I love showers. I always have. On a cold D.C. morning a hot shower feels like a little tiny tropical holiday. It used to drive my father crazy… using all that hot water. Hey, at fourteen I regularly ran the hot water tank out. We clashed over many things, my father and I, government, law, Hebrew school, Bernstein and Woodward and the role of the press but far and away the most contentious issue for us was the hot water bill. Got better when I went to college and no longer showered at his expense. I swear to God I will never argue with my kids over the hot water bill….. oh crap!.... Where the hell did that thought come from…..? This is what comes of sleepy voices, blue eyes and hair like silk. I need to focus, 'cause this really is going to be a full day. I turn down the hot water… partly so there's some left for Donna… partly because… well I really need to focus on the day.
We're starting with what's essentially a combined senior staff briefing session, and it'll all go like a freight train from there until the last of the Inaugural Balls…. And god, this evening I want nothing more than silence from Kazakhstan, a timely motorcade, and a chance to dance with Donna … at least a couple of times.

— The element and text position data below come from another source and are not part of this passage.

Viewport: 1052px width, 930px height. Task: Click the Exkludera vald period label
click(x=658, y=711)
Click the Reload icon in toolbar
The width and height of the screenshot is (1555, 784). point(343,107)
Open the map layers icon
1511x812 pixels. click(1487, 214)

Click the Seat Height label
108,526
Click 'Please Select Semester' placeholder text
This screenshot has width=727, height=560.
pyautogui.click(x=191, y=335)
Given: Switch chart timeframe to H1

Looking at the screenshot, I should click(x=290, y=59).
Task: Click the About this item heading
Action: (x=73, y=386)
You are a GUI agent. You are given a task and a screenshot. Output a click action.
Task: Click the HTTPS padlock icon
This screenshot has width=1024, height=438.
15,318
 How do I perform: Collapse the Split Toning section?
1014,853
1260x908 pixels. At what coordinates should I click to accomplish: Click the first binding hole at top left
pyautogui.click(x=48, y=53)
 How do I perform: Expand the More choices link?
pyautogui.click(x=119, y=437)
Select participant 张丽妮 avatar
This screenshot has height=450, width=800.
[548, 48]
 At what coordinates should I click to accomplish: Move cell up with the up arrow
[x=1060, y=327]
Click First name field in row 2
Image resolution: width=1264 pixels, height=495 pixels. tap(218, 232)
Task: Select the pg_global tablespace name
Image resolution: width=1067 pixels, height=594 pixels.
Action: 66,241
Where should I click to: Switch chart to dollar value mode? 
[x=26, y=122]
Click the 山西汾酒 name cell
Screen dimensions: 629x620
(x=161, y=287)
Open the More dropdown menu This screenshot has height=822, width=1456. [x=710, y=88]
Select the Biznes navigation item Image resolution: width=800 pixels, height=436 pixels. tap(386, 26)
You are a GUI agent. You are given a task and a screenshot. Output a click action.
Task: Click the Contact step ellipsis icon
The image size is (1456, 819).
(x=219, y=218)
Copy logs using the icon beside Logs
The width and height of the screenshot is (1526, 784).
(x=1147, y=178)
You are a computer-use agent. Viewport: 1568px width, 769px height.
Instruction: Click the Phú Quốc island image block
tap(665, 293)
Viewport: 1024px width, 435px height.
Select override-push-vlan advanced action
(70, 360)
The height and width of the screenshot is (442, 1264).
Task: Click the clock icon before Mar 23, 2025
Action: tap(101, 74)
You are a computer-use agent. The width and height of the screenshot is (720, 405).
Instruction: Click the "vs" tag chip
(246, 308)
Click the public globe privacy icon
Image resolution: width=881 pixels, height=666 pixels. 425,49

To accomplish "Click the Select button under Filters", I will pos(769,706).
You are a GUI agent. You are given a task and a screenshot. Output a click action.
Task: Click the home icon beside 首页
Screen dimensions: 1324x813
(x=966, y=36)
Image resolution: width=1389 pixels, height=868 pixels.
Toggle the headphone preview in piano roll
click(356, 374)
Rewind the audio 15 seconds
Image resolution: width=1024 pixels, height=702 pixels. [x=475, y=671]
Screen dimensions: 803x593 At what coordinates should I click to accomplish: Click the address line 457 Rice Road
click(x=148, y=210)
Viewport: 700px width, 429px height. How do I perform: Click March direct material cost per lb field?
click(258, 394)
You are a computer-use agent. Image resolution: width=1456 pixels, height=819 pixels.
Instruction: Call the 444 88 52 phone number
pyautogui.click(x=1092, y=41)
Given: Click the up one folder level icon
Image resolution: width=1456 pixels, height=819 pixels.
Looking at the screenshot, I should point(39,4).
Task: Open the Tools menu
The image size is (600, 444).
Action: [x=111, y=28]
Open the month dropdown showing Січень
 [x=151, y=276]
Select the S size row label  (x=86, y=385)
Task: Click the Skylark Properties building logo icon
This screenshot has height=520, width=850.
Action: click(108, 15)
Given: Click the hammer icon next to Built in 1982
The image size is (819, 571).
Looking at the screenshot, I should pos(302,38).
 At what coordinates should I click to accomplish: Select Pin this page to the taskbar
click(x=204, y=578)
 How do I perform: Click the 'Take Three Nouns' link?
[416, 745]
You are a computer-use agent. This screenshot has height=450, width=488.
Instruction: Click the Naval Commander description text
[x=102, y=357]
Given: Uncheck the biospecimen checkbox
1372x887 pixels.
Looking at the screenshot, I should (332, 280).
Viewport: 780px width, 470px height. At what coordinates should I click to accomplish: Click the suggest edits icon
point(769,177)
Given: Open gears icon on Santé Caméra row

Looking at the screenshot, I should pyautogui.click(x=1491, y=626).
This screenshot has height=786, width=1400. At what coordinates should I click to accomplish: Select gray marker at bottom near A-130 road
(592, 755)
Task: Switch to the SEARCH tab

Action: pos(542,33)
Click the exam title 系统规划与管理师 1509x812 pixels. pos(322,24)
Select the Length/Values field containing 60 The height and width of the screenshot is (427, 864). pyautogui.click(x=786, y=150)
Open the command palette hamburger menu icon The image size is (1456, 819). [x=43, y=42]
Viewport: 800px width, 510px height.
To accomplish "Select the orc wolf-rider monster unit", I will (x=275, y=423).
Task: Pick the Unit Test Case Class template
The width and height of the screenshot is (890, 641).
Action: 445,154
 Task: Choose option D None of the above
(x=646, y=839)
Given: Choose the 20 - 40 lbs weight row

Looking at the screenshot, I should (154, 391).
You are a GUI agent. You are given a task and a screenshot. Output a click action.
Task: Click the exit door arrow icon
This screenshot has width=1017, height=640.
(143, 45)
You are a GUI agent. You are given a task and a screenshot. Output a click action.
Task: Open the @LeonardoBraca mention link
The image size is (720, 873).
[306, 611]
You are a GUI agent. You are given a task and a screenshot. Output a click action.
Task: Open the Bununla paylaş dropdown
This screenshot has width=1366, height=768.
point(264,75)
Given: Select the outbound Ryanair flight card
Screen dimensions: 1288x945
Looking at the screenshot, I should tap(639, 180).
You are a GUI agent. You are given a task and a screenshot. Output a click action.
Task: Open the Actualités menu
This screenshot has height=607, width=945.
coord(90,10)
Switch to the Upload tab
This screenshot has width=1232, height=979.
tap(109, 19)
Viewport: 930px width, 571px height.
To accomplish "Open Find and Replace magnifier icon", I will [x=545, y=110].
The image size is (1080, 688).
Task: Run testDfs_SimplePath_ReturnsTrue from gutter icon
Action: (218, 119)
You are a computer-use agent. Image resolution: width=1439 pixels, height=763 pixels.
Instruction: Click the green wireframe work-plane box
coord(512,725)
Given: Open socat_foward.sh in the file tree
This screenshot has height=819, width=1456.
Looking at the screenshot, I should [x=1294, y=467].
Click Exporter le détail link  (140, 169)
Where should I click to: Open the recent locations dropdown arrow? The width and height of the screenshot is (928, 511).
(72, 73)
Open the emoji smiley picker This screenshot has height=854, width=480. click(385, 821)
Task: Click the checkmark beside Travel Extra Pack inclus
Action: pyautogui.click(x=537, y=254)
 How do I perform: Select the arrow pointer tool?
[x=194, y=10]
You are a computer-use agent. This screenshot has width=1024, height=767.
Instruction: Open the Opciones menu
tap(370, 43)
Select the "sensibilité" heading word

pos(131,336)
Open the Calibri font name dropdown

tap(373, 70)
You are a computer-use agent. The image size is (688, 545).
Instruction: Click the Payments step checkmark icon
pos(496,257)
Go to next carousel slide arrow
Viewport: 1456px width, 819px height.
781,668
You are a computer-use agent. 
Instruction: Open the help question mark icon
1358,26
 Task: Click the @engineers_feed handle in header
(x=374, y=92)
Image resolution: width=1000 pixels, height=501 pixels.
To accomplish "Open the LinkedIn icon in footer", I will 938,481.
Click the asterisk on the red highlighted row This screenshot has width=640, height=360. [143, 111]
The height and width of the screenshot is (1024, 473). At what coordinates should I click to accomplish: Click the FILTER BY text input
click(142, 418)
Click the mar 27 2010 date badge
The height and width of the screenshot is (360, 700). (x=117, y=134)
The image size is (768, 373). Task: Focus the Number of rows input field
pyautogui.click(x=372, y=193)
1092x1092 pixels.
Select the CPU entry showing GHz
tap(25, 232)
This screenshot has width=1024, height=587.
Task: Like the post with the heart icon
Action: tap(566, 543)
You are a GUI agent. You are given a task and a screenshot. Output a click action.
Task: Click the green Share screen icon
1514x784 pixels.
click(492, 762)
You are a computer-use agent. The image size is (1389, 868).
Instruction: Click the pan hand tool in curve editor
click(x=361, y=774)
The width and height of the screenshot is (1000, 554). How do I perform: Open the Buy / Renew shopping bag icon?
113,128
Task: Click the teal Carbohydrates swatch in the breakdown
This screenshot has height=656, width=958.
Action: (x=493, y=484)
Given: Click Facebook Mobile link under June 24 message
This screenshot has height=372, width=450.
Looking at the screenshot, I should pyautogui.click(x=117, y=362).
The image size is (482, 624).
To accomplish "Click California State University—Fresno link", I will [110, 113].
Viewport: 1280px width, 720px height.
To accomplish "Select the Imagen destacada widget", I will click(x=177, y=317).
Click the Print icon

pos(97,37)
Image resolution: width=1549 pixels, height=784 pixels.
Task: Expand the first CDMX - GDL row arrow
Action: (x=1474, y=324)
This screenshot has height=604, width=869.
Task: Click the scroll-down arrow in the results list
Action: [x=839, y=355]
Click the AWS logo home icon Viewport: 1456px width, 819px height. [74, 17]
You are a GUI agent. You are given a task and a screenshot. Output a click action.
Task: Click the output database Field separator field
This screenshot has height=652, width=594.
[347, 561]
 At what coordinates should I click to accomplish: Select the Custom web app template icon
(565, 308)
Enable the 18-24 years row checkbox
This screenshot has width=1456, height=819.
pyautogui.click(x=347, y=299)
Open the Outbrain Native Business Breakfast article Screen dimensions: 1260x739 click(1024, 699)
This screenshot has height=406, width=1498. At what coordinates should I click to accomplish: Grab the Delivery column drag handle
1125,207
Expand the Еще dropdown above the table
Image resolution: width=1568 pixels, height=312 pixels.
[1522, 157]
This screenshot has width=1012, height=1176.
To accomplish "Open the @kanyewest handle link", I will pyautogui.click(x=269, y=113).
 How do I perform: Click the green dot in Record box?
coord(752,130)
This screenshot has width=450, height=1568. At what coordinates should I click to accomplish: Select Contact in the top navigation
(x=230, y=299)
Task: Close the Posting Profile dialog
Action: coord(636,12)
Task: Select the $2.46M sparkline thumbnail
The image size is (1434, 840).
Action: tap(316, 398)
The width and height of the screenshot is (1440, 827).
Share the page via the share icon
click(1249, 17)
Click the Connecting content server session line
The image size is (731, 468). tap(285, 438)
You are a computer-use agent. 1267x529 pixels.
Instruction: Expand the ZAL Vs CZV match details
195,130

I'm nearly finished shaving when the wave of grief for Leo hits. It mostly takes the form of wondering what this day was like for him eight years ago. For Sam, Toby, CJ and I this day was all grand adventure and great things to be accomplished. We were all as high as kites with anticipation; Leo was the guy holding the string. Somehow I don't think I'll ever have that kind of gravitas. I want him here so much. I hope he's somewhere playing a little poker with my dad and enjoying a glass of some extremely expensive single malt.
I'm going to have one last pass at getting CJ to stay, but really that ship has already sailed. I know it, and she knows it, and I'm pretty sure Danny would hunt me down and kill me if I did manage to convince her.
"Josh? Are you nearly done?"
I open the door as I finish wiping my face with a towel.
"Did you come to some kind of terms with yourself?" she says. And I thought I was just having a shower. Apparently not…..Showering as therapy…. Who knew?... Obviously Donna…
I look straight into her eyes and say, "It's the most important day of our lives."
She just smiles that little half smile that she uses when she knows more than I do, hands me the mug of coffee she's holding, kisses me gently on the mouth, says, "So far," and slides past me into the bathroom.
And I'm left leaning against the wall in the hallway, with my brain on overload, and a whole slideshow of possibilities flashing through my mind.